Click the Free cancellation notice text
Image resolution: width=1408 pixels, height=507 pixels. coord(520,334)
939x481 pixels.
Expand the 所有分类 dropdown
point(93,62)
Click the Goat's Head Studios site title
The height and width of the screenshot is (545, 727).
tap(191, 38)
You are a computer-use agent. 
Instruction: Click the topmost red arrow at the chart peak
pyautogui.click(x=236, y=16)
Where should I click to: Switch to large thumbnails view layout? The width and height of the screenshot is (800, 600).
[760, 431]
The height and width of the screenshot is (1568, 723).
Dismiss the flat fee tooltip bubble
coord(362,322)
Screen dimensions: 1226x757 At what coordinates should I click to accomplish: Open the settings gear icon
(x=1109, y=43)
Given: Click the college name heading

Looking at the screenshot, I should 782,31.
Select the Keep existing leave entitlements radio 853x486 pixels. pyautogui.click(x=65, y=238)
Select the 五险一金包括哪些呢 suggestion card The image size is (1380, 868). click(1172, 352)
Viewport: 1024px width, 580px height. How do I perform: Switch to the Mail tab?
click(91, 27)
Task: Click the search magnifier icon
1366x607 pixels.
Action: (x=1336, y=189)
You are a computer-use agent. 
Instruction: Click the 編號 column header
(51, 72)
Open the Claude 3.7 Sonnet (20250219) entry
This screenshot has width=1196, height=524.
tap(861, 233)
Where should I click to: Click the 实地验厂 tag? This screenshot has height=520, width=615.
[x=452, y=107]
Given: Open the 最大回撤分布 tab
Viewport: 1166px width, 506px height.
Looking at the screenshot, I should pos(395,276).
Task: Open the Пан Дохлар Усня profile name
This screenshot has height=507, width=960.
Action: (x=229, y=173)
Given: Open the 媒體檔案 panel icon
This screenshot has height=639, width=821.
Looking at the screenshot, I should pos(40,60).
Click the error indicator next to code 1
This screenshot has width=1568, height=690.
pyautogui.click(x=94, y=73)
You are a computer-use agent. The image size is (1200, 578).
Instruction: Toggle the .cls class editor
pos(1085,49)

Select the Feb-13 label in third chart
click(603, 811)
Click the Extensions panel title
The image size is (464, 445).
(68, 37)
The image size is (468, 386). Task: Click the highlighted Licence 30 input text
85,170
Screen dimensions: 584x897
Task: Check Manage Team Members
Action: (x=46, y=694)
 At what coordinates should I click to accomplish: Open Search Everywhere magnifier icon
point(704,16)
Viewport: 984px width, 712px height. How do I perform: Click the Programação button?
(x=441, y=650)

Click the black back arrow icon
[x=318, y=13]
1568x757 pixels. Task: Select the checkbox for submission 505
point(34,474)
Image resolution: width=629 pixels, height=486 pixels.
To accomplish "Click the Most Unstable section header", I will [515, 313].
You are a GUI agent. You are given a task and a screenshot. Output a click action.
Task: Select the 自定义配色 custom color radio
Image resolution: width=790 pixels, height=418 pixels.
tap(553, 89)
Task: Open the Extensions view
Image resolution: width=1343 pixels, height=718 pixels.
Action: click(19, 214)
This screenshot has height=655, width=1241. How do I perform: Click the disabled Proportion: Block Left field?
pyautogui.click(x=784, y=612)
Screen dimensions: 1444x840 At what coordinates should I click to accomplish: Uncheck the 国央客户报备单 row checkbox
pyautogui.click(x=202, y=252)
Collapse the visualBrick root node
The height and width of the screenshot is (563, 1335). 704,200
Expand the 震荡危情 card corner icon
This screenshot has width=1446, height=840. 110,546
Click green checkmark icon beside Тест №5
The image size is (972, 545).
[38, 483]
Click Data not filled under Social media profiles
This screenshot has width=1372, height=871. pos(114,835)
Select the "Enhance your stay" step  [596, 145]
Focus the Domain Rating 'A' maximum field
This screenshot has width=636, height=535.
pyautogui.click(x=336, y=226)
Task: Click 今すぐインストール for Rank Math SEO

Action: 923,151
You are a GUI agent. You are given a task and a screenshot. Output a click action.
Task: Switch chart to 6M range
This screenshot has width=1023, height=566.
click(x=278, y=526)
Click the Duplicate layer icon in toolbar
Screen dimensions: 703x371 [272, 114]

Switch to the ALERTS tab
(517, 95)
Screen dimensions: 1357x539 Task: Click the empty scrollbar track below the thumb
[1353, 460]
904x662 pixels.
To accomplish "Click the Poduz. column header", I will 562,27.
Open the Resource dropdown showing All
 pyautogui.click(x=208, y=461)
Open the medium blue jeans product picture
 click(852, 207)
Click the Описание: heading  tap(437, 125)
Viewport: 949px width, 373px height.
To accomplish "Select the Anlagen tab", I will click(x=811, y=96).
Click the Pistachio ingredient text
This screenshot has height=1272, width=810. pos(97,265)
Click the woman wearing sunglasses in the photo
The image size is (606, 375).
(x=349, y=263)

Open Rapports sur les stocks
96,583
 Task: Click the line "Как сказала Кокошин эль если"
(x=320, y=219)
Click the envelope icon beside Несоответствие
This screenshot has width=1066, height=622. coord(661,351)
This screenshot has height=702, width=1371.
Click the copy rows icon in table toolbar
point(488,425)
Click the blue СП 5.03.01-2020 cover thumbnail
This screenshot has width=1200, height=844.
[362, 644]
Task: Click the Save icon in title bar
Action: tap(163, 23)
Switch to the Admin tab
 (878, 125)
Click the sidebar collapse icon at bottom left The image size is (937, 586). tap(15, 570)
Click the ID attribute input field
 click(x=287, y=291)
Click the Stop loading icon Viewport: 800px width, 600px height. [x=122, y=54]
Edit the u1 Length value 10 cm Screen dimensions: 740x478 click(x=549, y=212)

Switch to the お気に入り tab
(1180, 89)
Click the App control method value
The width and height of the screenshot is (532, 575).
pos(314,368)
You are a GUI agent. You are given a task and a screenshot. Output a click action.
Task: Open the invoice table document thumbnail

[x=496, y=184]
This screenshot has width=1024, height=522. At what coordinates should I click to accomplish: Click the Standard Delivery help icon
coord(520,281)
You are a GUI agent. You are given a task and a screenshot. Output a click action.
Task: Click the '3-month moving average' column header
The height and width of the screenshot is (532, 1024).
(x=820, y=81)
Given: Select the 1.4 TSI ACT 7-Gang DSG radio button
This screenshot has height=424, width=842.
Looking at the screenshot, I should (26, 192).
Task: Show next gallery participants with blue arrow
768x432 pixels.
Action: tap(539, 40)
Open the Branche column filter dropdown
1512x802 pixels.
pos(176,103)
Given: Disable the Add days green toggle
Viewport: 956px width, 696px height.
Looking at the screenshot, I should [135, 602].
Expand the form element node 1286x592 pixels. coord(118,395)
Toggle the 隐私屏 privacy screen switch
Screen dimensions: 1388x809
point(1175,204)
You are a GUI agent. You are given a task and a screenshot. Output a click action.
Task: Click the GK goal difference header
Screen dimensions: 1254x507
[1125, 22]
• • • •
Task brief |
Transcribe the records in full, keeping every character as it is.

Response area |
Click the Free cancellation notice text
Image resolution: width=1408 pixels, height=507 pixels. coord(520,334)
939x481 pixels.
Expand the 所有分类 dropdown
point(93,62)
Click the Goat's Head Studios site title
The height and width of the screenshot is (545, 727).
tap(191, 38)
You are a computer-use agent. 
Instruction: Click the topmost red arrow at the chart peak
pyautogui.click(x=236, y=16)
Where should I click to: Switch to large thumbnails view layout? The width and height of the screenshot is (800, 600).
[760, 431]
The height and width of the screenshot is (1568, 723).
Dismiss the flat fee tooltip bubble
coord(362,322)
Screen dimensions: 1226x757 At what coordinates should I click to accomplish: Open the settings gear icon
(x=1109, y=43)
Given: Click the college name heading

Looking at the screenshot, I should 782,31.
Select the Keep existing leave entitlements radio 853x486 pixels. pyautogui.click(x=65, y=238)
Select the 五险一金包括哪些呢 suggestion card The image size is (1380, 868). click(1172, 352)
Viewport: 1024px width, 580px height. How do I perform: Switch to the Mail tab?
click(91, 27)
Task: Click the search magnifier icon
1366x607 pixels.
Action: (x=1336, y=189)
You are a computer-use agent. 
Instruction: Click the 編號 column header
(51, 72)
Open the Claude 3.7 Sonnet (20250219) entry
This screenshot has width=1196, height=524.
tap(861, 233)
Where should I click to: Click the 实地验厂 tag? This screenshot has height=520, width=615.
[x=452, y=107]
Given: Open the 最大回撤分布 tab
Viewport: 1166px width, 506px height.
Looking at the screenshot, I should pos(395,276).
Task: Open the Пан Дохлар Усня profile name
This screenshot has height=507, width=960.
Action: (x=229, y=173)
Given: Open the 媒體檔案 panel icon
This screenshot has height=639, width=821.
Looking at the screenshot, I should pos(40,60).
Click the error indicator next to code 1
This screenshot has width=1568, height=690.
pyautogui.click(x=94, y=73)
You are a computer-use agent. The image size is (1200, 578).
Instruction: Toggle the .cls class editor
pos(1085,49)

Select the Feb-13 label in third chart
click(603, 811)
Click the Extensions panel title
The image size is (464, 445).
(68, 37)
The image size is (468, 386). Task: Click the highlighted Licence 30 input text
85,170
Screen dimensions: 584x897
Task: Check Manage Team Members
Action: (x=46, y=694)
 At what coordinates should I click to accomplish: Open Search Everywhere magnifier icon
point(704,16)
Viewport: 984px width, 712px height. How do I perform: Click the Programação button?
(x=441, y=650)

Click the black back arrow icon
[x=318, y=13]
1568x757 pixels. Task: Select the checkbox for submission 505
point(34,474)
Image resolution: width=629 pixels, height=486 pixels.
To accomplish "Click the Most Unstable section header", I will [515, 313].
You are a GUI agent. You are given a task and a screenshot. Output a click action.
Task: Select the 自定义配色 custom color radio
Image resolution: width=790 pixels, height=418 pixels.
tap(553, 89)
Task: Open the Extensions view
Image resolution: width=1343 pixels, height=718 pixels.
Action: click(19, 214)
This screenshot has height=655, width=1241. How do I perform: Click the disabled Proportion: Block Left field?
pyautogui.click(x=784, y=612)
Screen dimensions: 1444x840 At what coordinates should I click to accomplish: Uncheck the 国央客户报备单 row checkbox
pyautogui.click(x=202, y=252)
Collapse the visualBrick root node
The height and width of the screenshot is (563, 1335). 704,200
Expand the 震荡危情 card corner icon
This screenshot has width=1446, height=840. 110,546
Click green checkmark icon beside Тест №5
The image size is (972, 545).
[38, 483]
Click Data not filled under Social media profiles
This screenshot has width=1372, height=871. pos(114,835)
Select the "Enhance your stay" step  [596, 145]
Focus the Domain Rating 'A' maximum field
This screenshot has width=636, height=535.
pyautogui.click(x=336, y=226)
Task: Click 今すぐインストール for Rank Math SEO

Action: 923,151
You are a GUI agent. You are given a task and a screenshot. Output a click action.
Task: Switch chart to 6M range
This screenshot has width=1023, height=566.
click(x=278, y=526)
Click the Duplicate layer icon in toolbar
Screen dimensions: 703x371 [272, 114]

Switch to the ALERTS tab
(517, 95)
Screen dimensions: 1357x539 Task: Click the empty scrollbar track below the thumb
[1353, 460]
904x662 pixels.
To accomplish "Click the Poduz. column header", I will 562,27.
Open the Resource dropdown showing All
 pyautogui.click(x=208, y=461)
Open the medium blue jeans product picture
 click(852, 207)
Click the Описание: heading  tap(437, 125)
Viewport: 949px width, 373px height.
To accomplish "Select the Anlagen tab", I will click(x=811, y=96).
Click the Pistachio ingredient text
This screenshot has height=1272, width=810. pos(97,265)
Click the woman wearing sunglasses in the photo
The image size is (606, 375).
(x=349, y=263)

Open Rapports sur les stocks
96,583
 Task: Click the line "Как сказала Кокошин эль если"
(x=320, y=219)
Click the envelope icon beside Несоответствие
This screenshot has width=1066, height=622. coord(661,351)
This screenshot has height=702, width=1371.
Click the copy rows icon in table toolbar
point(488,425)
Click the blue СП 5.03.01-2020 cover thumbnail
This screenshot has width=1200, height=844.
[362, 644]
Task: Click the Save icon in title bar
Action: tap(163, 23)
Switch to the Admin tab
 (878, 125)
Click the sidebar collapse icon at bottom left The image size is (937, 586). tap(15, 570)
Click the ID attribute input field
 click(x=287, y=291)
Click the Stop loading icon Viewport: 800px width, 600px height. [x=122, y=54]
Edit the u1 Length value 10 cm Screen dimensions: 740x478 click(x=549, y=212)

Switch to the お気に入り tab
(1180, 89)
Click the App control method value
The width and height of the screenshot is (532, 575).
pos(314,368)
You are a GUI agent. You are given a task and a screenshot. Output a click action.
Task: Open the invoice table document thumbnail

[x=496, y=184]
This screenshot has width=1024, height=522. At what coordinates should I click to accomplish: Click the Standard Delivery help icon
coord(520,281)
You are a GUI agent. You are given a task and a screenshot. Output a click action.
Task: Click the '3-month moving average' column header
The height and width of the screenshot is (532, 1024).
(x=820, y=81)
Given: Select the 1.4 TSI ACT 7-Gang DSG radio button
This screenshot has height=424, width=842.
Looking at the screenshot, I should (26, 192).
Task: Show next gallery participants with blue arrow
768x432 pixels.
Action: tap(539, 40)
Open the Branche column filter dropdown
1512x802 pixels.
pos(176,103)
Given: Disable the Add days green toggle
Viewport: 956px width, 696px height.
Looking at the screenshot, I should [135, 602].
Expand the form element node 1286x592 pixels. coord(118,395)
Toggle the 隐私屏 privacy screen switch
Screen dimensions: 1388x809
point(1175,204)
You are a GUI agent. You are given a task and a screenshot. Output a click action.
Task: Click the GK goal difference header
Screen dimensions: 1254x507
[1125, 22]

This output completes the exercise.